What you need to do. Without the pictures, set down exactly the lines from the one that contains "The height and width of the screenshot is (313, 537)." to the end of the entries, both included, and nothing besides.

......

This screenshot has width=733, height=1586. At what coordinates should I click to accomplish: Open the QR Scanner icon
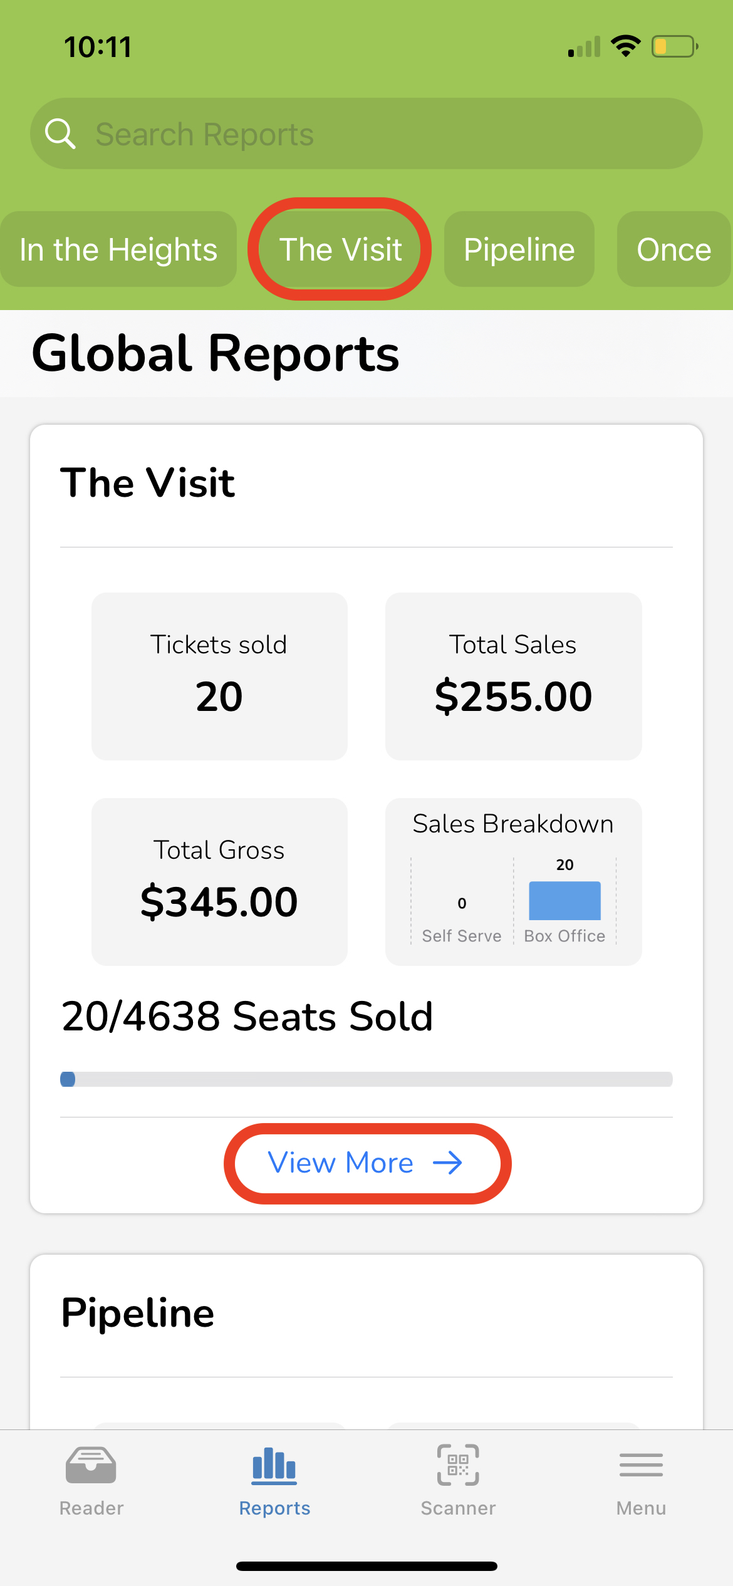(x=458, y=1465)
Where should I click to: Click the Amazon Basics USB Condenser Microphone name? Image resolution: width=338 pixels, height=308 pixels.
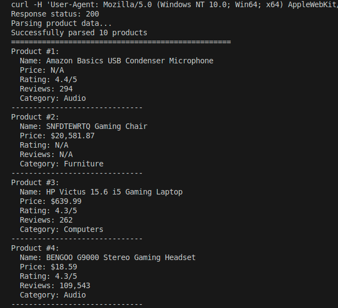130,61
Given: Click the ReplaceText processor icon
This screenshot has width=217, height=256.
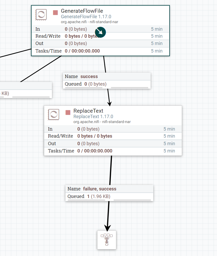Looking at the screenshot, I should point(54,115).
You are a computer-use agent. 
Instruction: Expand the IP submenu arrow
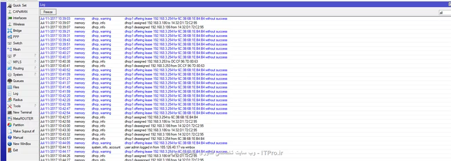click(35, 55)
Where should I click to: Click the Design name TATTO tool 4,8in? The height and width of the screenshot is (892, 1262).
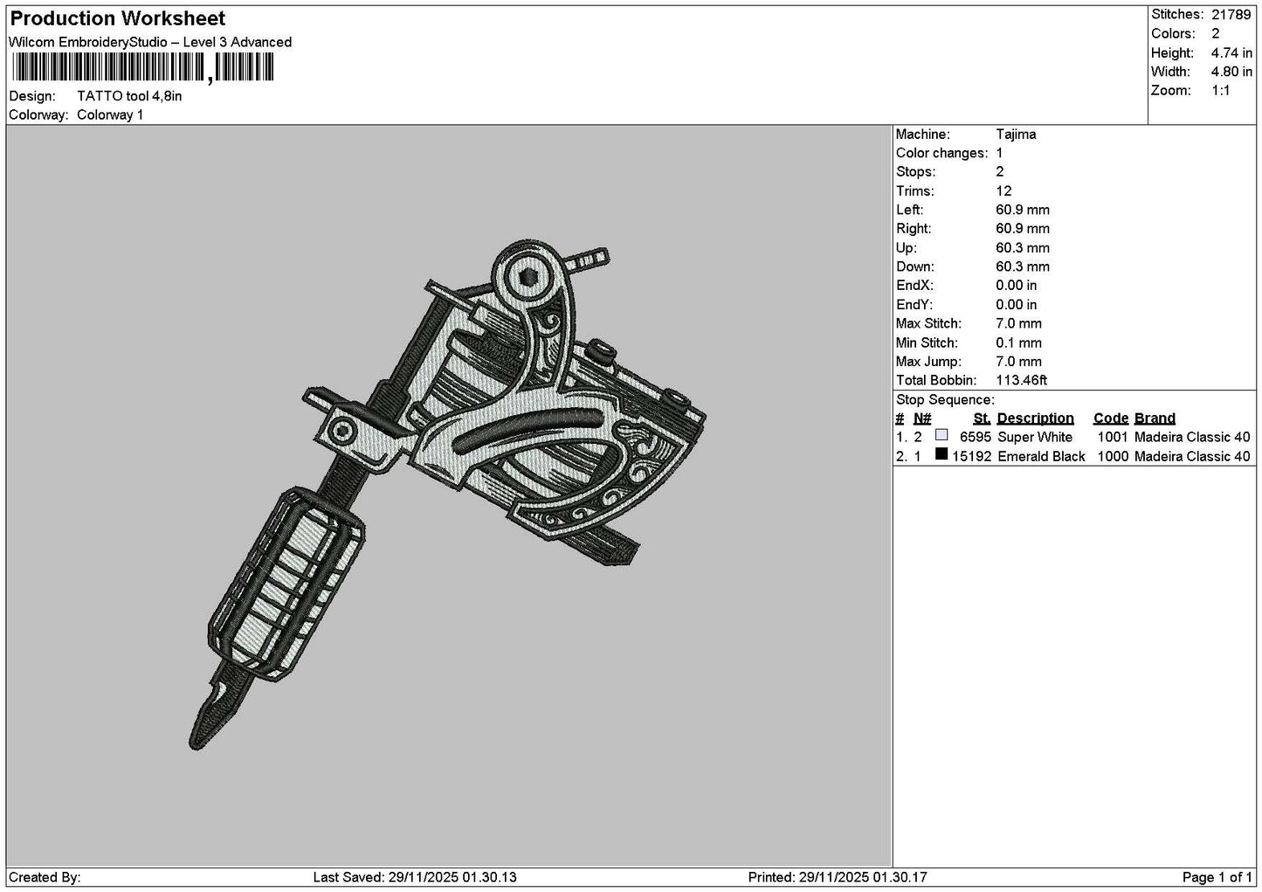[129, 96]
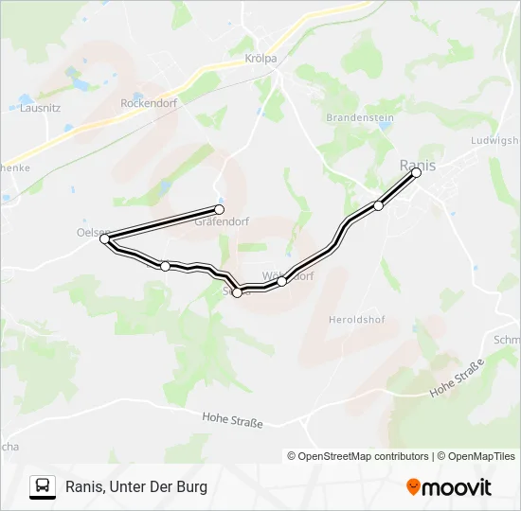521x511 pixels.
Task: Click the Lausnitz town label
Action: [x=40, y=108]
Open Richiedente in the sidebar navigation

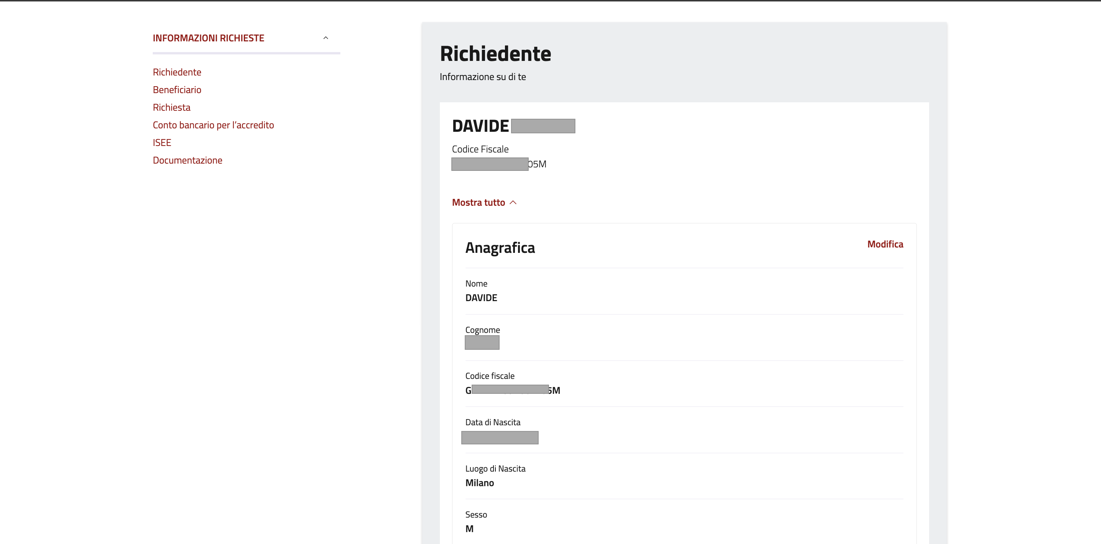(x=177, y=72)
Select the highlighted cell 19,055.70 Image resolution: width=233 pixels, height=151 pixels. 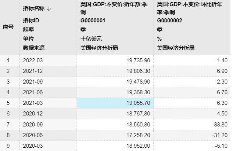click(x=115, y=103)
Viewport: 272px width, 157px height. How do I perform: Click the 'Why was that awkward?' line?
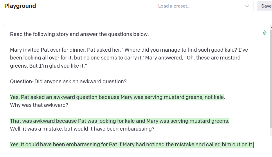39,105
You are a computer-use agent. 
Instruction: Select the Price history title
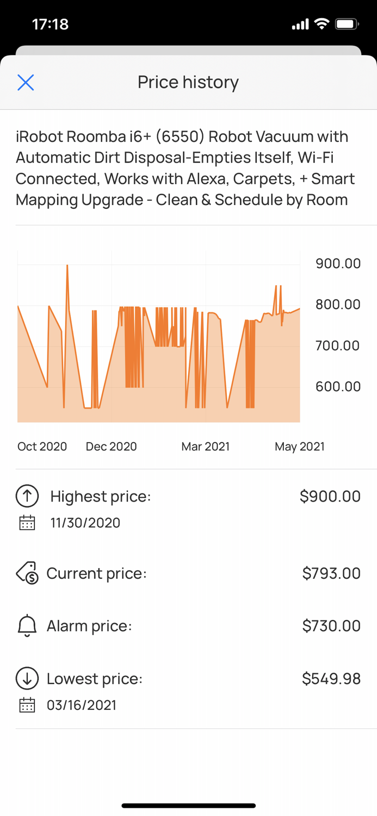[x=188, y=82]
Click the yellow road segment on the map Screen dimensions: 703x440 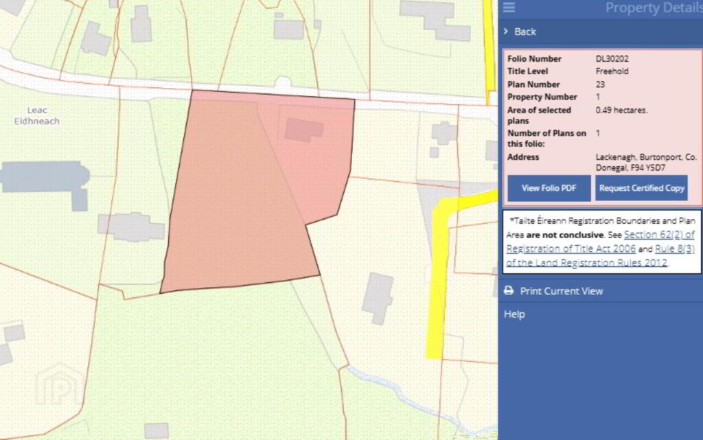click(436, 288)
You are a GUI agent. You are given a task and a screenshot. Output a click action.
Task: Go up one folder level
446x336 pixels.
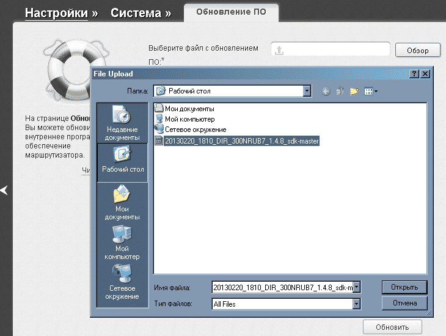pyautogui.click(x=340, y=91)
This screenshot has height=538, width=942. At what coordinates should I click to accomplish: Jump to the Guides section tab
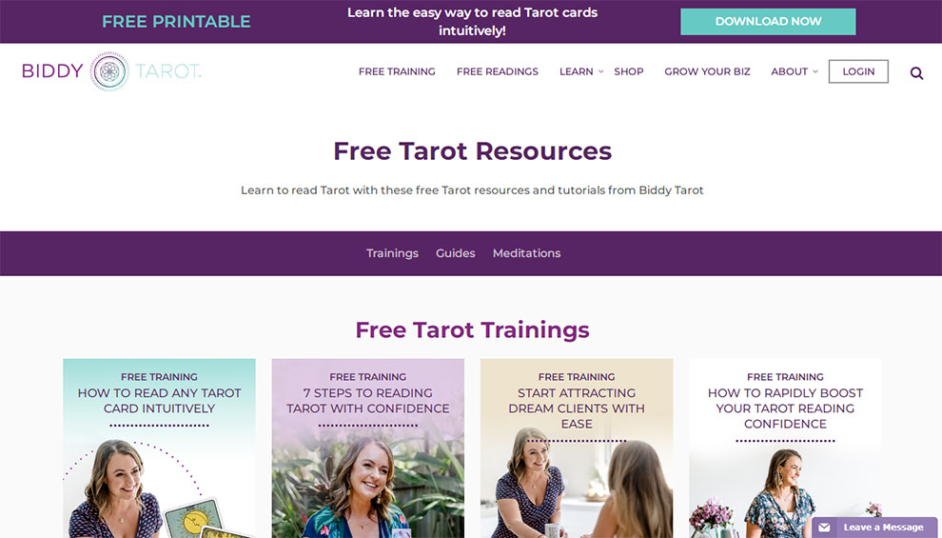[456, 253]
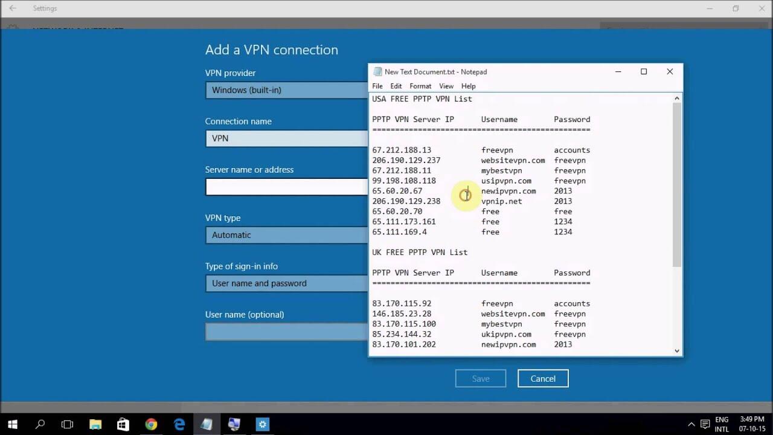Open the Action Center notifications icon
Image resolution: width=773 pixels, height=435 pixels.
(704, 424)
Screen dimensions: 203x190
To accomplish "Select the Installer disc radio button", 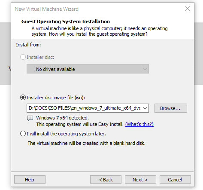I will (x=23, y=57).
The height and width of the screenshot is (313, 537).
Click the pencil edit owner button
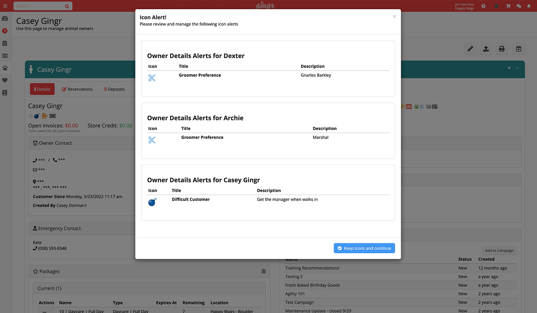470,49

......

Answer section.
The height and width of the screenshot is (313, 537).
Click the pencil edit owner button
470,49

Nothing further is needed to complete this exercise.